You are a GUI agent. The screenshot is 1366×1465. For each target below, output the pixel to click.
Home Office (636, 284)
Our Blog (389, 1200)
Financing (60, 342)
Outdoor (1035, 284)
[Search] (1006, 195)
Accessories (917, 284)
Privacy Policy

-*-*-

» What to do
The data above should be reproduced in full and exactly.

» Solution to this exercise
You are a GUI agent. The screenshot is 1366×1465. For each target below, output the pixel to click.
Home Office (636, 284)
Our Blog (389, 1200)
Financing (60, 342)
Outdoor (1035, 284)
[Search] (1006, 195)
Accessories (917, 284)
Privacy Policy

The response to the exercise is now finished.